Avenir Spring 2026 Ready-to-Wear Collection


The last couple of shows that I’ve seen by Avenir, the Berlin-based zero waste upcycling brand by Sophie Claussen and Maximilian Luers, took quotidian reality and made a charming thing of it: a city life tableaux held outside where you didn’t know at first who was walking the show and who was just walking down the street, while another took a more conventional runway format, but did it with the chattering informality of a great book party—you know, the cool crowd who are doubly cool because they actually read.

This past July, instead of staging another show during Berlin Fashion Week, Luers walked me through some key looks in an installation setting, and explained they were going to present spring 2026 for sales during the Paris collections and shoot a lookbook sometime over the summer. If some young brands might have seen that as a slip backwards after the adrenalin (and maybe also, let’s be honest, ego) rush of live shows, not him, and not Claussen: Avenir is a brand that likes to keep it real and talk it real. They’re interested in making things that last, and they want to last—and there’s a refreshing pragmatism about what it might take to get there.

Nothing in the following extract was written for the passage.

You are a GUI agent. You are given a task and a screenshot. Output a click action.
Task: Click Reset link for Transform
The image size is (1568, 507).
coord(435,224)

For spring, then, Luers explained, they’d dubbed the collection TALIS, after talisman, with all that implies: something of lasting value and meaning which constantly brings a little magical joy. Luers and Claussen were also, he said, looking to the work of early 20th-century female sculptors, like the German Renée Sintenis. Of course, there’s the prizing of female creativity and talent amidst the male dominated annals of art historical ‘worth’ going on here, yet there was also a more direct connection for Luers. “We had this idea of using the fabric like clay, something very pure in its application for form and volume,” he said. “We were thinking about the pureness of the materials we were using, even if they’re everyday, to make something unique and outstanding and elaborate.”

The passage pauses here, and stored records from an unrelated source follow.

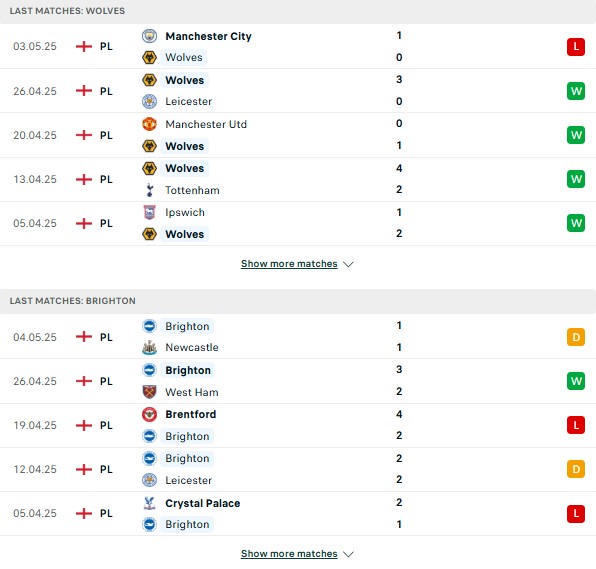Click the Newcastle club crest

[x=149, y=347]
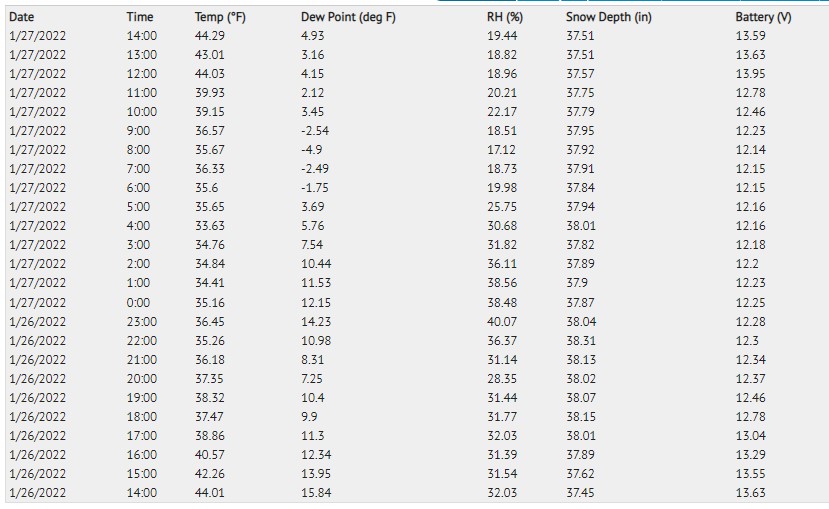Click battery value 13.04
This screenshot has height=509, width=829.
click(750, 436)
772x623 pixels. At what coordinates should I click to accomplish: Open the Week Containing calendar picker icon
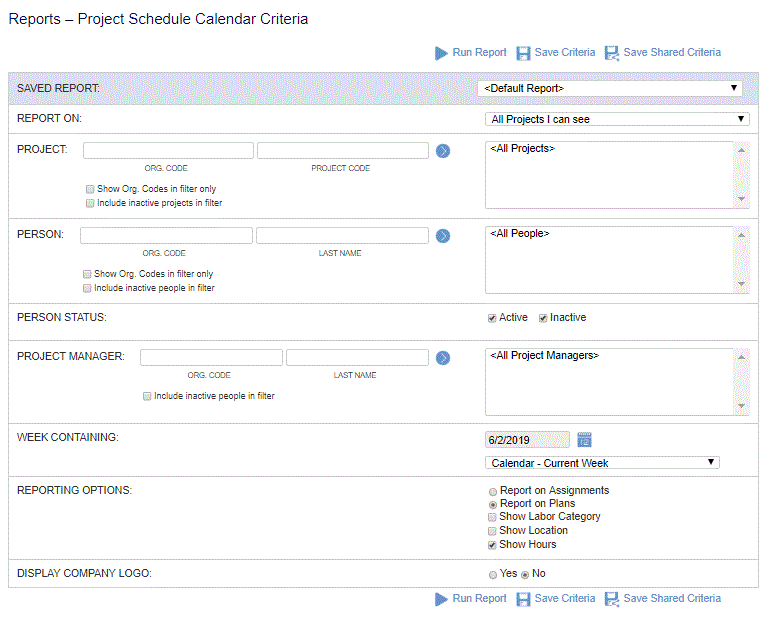(x=584, y=439)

A case in point: Building on the denim embroidery technique that they had started doing last fall. Essentially, that had meant cutting strips of old, worn denim, sewing them onto a garment in bias or criss-cross striations, though for spring, he said, the idea was to go more fluid, resulting in a body-skimming tank, a lean skirt with fraying edges, or a dress (long and short). All were constructed out of the upcycled denim built onto a base fabric which dissolves in water leaving only the delicate but durable denim behind. It’s a great idea, creating pieces which feel, with the sleight of hand from the disappearing base, light and airy—and also special, a keepsake.

Elsewhere, Avenir offered a distillation of a contemporary wardrobe of clothing which is grounded but can fly a bit with imagination too: “strong and functional,” Luers said, “but also with special details.” They do great trenches, this time around in ice blue, a gauzy softness to it, while another was durable stone bonded cotton. There were oversized shirts, including one, jeans jacket style, in pink drill, with a very bricolage effect of a black and white photo portrait of Sintenis patched onto it, a tad chic but also punkish in spirit.

Wide pants came in silken emerald green or raw denim with circular seams tracing their legs. And, another trademark of theirs, roomy, shrug-it-on blazers, adorned with their signature metal pin which looks for all the world like a tuning fork. Feels appropriate: that’s one way to suggest harmony when today everything is so discordant and chaotic. Avenir may be on the quieter side as a label, but in our ever more clamorous era, that’s a quality not to be underrated.